Immer wieder kommen Angehörige in die verschiedenen Gruppentreffen und suchen dort Hilfe, Rat und Informationen. So war es auch bei einem der letzten Treffen, als eine junge Frau schilderte, wie es ihr, ihrer Mutter und ihren Geschwistern ergangen ist, als die Diagnose Bauchspeicheldrüsenkrebs gestellt wurde.
Bei ihrem Vater wurde bei einer Routineuntersuchung beim Hausarzt mittels eines Ultraschalls etwas auf der Leber gesehen, was man nicht eindeutig zuordnen konnte. Es wurde ihm eine Überweisung zu einem Facharzt ausgestellt mit der Bitte um weitere Abklärung. Nach einem kurzen Gespräch mit dem Arzt kam man zu der Überzeugung, dass es besser wäre, ins Krankenhaus zu gehen, um eine klare und sichere Diagnose stellen zu lassen.

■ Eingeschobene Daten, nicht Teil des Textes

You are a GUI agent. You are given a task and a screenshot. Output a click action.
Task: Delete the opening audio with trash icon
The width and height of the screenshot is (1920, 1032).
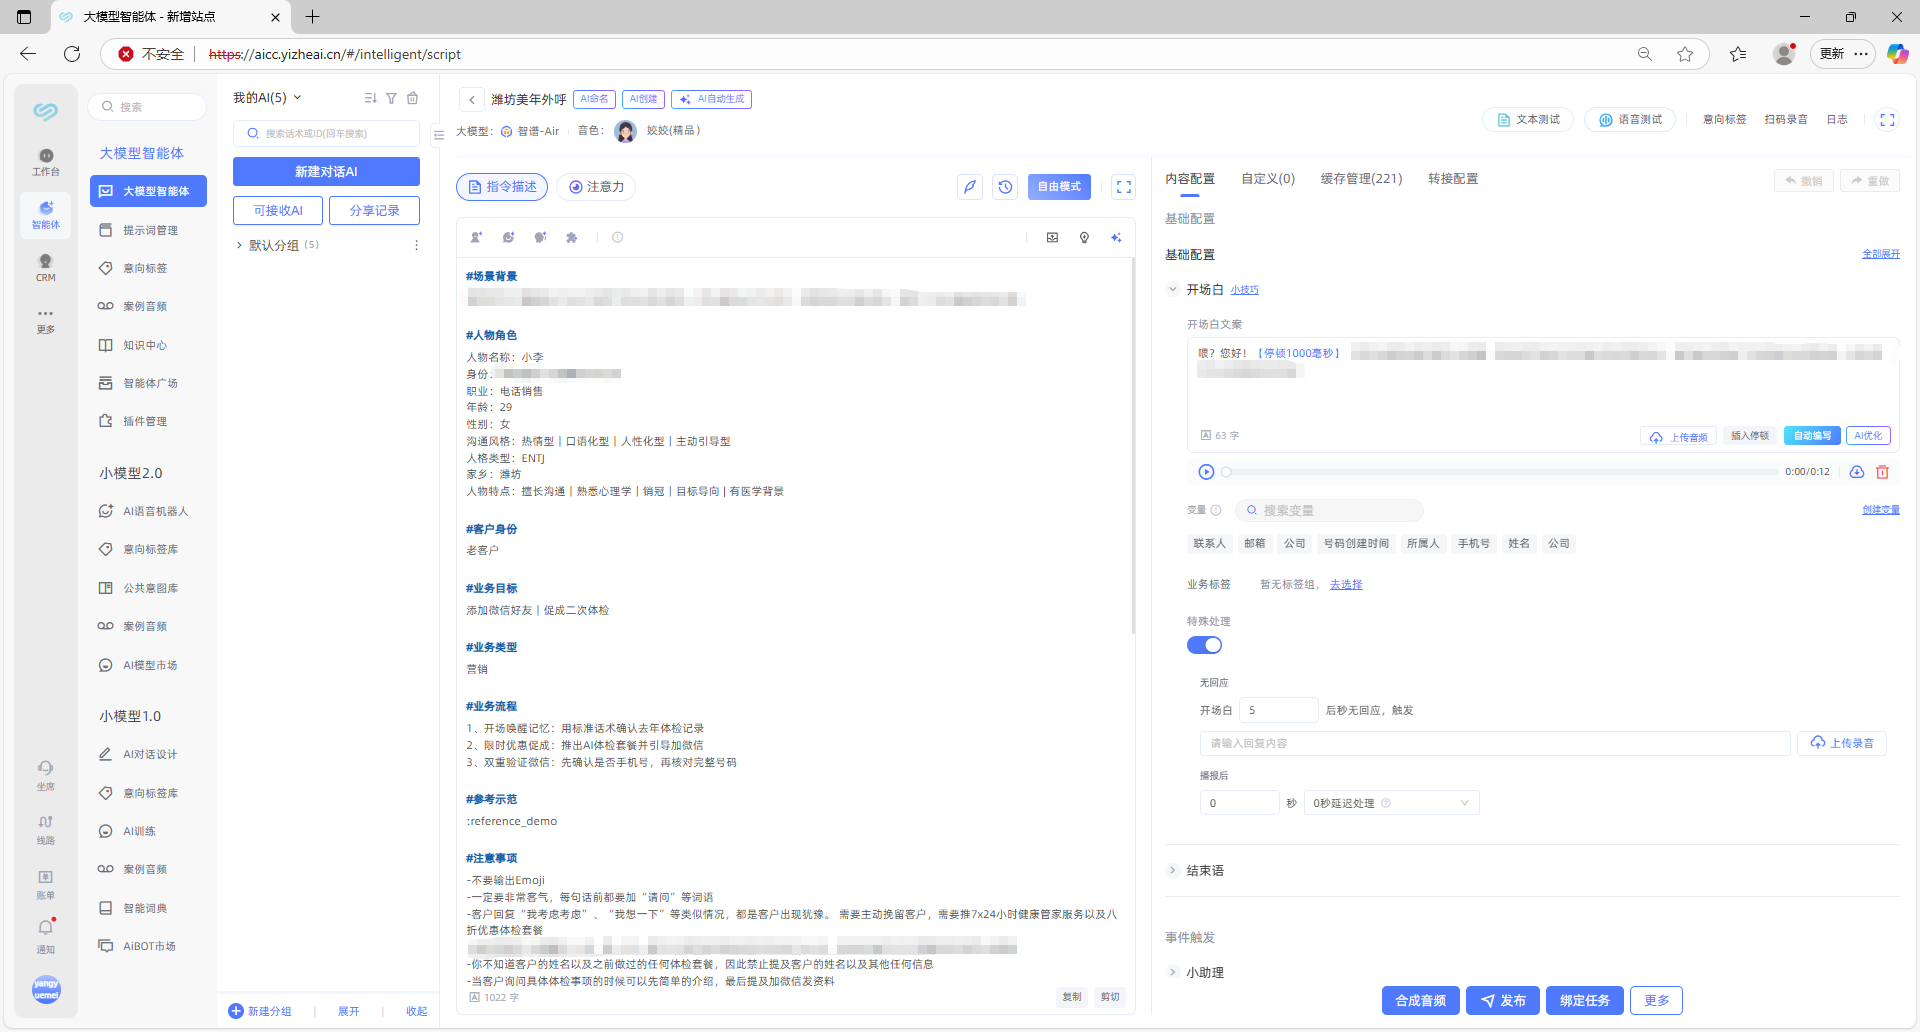tap(1882, 472)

Es folgten Blutuntersuchungen, CT, Magen-Darmspiegelung, Ultraschall mit Gewebeentnahmen u. v. m. Nach wenigen Tagen wurde ihrem Vater am Krankenbett eröffnet, dass man bei ihm Bauchspeicheldrüsenkrebs festgestellt hätte, der aber noch nicht in andere Organe metastasiert hätte. Das Gespräch endete mit dem Satz: „Lassen Sie sich schnellstens operieren, es ist Ihre einzige Chance auf Heilung. Überlegen Sie es sich.“ Daraufhin ließ man ihn alleine zurück.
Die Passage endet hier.